Nārada systematically explained the allegorical meanings of the various elements in the Purañjana story. The city with nine gates represented the material body. The queen Purañjanī represented the mind. The servants and guards represented the various senses and their functions. Candavega represented time. Kālakanyā represented old age. The snake that guarded the city represented the life breath. Through these explanations, Nārada revealed that all material existence is characterized by the soul's identification with the temporary body and mind, and that this identification is the source of all suffering and entanglement in the cycle of repeated birth and death.

As King Prācīnabarhi heard these teachings and contemplated their profound implications, his consciousness began to transform. He started to recognize that despite all his power, wealth, and religious accomplishments, he had remained fundamentally in the same condition as the deluded Purañjana—identified with his temporary material form, attached to temporary material relationships and possessions, and pursuing goals that could never provide lasting satisfaction or genuine fulfillment. He realized that his elaborate sacrifices and religious rituals, though valuable in many ways, had not addressed the fundamental problem of material consciousness and had not awakened his dormant love for the Supreme Lord.

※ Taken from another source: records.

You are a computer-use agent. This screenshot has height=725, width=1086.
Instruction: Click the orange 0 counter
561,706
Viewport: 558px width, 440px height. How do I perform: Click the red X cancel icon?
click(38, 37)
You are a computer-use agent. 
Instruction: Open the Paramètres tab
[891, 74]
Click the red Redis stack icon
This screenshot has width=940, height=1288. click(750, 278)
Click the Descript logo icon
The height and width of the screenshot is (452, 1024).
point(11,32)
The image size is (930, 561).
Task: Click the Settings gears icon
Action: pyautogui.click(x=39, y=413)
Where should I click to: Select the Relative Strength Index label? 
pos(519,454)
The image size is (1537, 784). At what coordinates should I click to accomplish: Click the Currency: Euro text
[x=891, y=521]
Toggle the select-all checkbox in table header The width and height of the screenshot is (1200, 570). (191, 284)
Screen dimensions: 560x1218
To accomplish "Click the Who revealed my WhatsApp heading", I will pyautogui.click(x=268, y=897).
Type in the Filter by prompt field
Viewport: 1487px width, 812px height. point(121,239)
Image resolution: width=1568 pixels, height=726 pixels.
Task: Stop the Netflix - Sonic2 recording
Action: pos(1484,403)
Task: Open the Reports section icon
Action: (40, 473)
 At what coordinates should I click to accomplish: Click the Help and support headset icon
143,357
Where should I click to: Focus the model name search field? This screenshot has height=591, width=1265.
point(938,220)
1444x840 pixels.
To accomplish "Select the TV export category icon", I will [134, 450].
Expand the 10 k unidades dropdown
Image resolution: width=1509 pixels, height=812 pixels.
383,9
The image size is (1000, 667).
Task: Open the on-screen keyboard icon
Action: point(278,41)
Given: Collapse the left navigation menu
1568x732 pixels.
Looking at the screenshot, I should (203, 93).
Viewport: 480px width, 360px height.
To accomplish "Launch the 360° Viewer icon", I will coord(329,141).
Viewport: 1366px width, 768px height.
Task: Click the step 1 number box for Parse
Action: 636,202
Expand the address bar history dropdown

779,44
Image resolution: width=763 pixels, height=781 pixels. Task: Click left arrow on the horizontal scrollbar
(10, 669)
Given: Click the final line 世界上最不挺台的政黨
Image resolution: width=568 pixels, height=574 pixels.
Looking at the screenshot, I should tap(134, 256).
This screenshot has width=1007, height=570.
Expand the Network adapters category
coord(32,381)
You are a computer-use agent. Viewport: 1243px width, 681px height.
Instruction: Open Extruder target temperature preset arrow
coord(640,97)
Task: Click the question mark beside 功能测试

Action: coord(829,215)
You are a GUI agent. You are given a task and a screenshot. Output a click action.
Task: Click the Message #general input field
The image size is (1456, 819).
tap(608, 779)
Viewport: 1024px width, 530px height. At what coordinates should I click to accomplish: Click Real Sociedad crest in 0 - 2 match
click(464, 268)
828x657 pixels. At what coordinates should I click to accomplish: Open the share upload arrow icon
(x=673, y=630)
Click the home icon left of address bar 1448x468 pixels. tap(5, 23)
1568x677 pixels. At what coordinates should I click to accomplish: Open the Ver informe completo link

This chapter teaches the crucial distinction between religious ritualism motivated by material desires and genuine spiritual practice motivated by love for the Supreme Lord. Many people perform religious activities, attend spiritual gatherings, and engage in various forms of worship, but if these activities are motivated primarily by material desires—for wealth, health, success, or even heavenly rewards—they will not produce genuine spiritual transformation or liberation. True spiritual practice must be rooted in sincere desire to know the Supreme Lord, to develop a loving relationship with Him, and to transcend material consciousness entirely. The conversation between Nārada and King Prācīnabarhi demonstrates how a genuine spiritual teacher can awaken a sincere seeker to recognize the limitations of their current understanding and can guide them toward authentic spiritual realization.